Character discoveries occurred and rubbed off on me. One Sunday evening I was helping him show a gospel movie at church. We had invited lots of people who didn’t normally come to church. A good crowd had gathered, popcorn was popping and we were all praying, excited at the opportunity for changed lives! The movie was on an old reel-to-reel movie projector (before the days of data projectors) and just as we began, the film began jumping at the projector gate – chunkety, chunkety, chunk. Unless we could fix it, our carefully planned outreach evening was going to be a disaster. In the stress of the moment, I heard my mentor muttering under his breath and thought, “This will be interesting.” I leaned closer to find out what he was saying and heard the words, “Praise the Lord! Praise the Lord!”

My mentor sometimes addressed me “Martin, Martin my son” (from words attributed to one of Martin Luther’s mentors who said, “Martin, Martin my son. I see nothing but a cross before you.”) Once, when I had moved to another city, he phoned me and my flatmate answered. Mistaking my flatmate for me he said, “Martin, Martin my son...” My flatmate called out, “Martin, it’s your Dad!” We laughed, and yet in a 2 Tim 1:2 kind of way it was my Dad.

I have benefitted from many programmes over the years, and I have so appreciated the mentoring that people are able to do from a distant century through their writing, but my most significant discipleship moments have been with people like this man. It takes time, but it is lasting. Their personal interaction has shown me what life is like as an apprentice of Jesus.

We need to take discipleship personally, and not rely on programmes, because it works and of course because Jesus modelled it. But there is another reason. I believe life on life interactions are crucial in discipleship because of the nature of truth we are seeking to pass on to others. A Christian disciple is not someone who simply understands and gives assent to certain doctrinal statements. A disciple is one apprenticed to the master, who said, “I am the way, the truth and the life.”

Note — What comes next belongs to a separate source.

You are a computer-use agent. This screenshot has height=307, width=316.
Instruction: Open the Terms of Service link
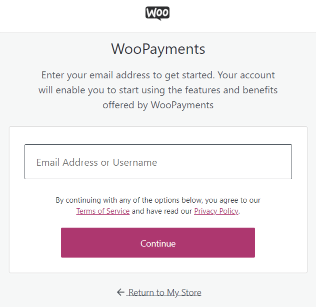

Lesslie Newbigin wrote: "The manner in which Jesus makes the Father known is not in infallible, unrevisable irreformable statements. He did not write a book which would have served forever as the unquestionable and irreformable statement of the truth about God. He formed a community of friends and shared his life with them."  [Lesslie Newbigin, Proper Confidence: Faith, Doubt and Certainty in Christian Discipleship (Grand Rapids, MI: Eerdmans, 1995), 89.]

Thankfully we can read in the scriptures what Jesus did and taught, and the effect Jesus had on those around him. But when we are discipled we experience another dimension to learning that is beyond reading a book. Michael Polanyi observed that the skills of a master are lost if they are not passed on first hand to apprentices in the next generation. The line of apprentices who made violins like Stradivarius has been broken.

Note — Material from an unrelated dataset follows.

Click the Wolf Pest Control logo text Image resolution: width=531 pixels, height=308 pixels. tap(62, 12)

"It is pathetic to watch the endless efforts – equipped with microscopy and chemistry, with mathematics and electronics – to reproduce a single violin of the kind the half-literate Stradivarius turned out as a matter of routine more than 200 years ago."


"To learn by example is to submit to authority. You follow your master because you trust his manner of doing things, even when you cannot analyse and account in detail for its effectiveness. By watching the master and emulating his efforts in the presence of his example, the apprentice unconsciously picks up the rules of the art... " [Michael Polanyi,  Personal Knowledge  (London: Routledge, 1958), 53.]

That sounds a lot like discipleship to me.

In my current role I contribute to discipleship in a variety of programmatic and structural ways. I preach, pray, lead worship, foster small group life, and ensure a range of programmes are running, including intentional discipleship using material such as the Omega studies. However, my most lasting impact is probably still time intensive, life on life discipleship. I think of the delight in seeing young ministry interns mature in Christ and go on in Christian ministry. I think of the challenges and joys of seeing people (including my own children) take steps in following Jesus. This doesn’t impact big numbers of people quickly, but I remain committed to having at least one person I’m relating to in this way. I’m taking that personally.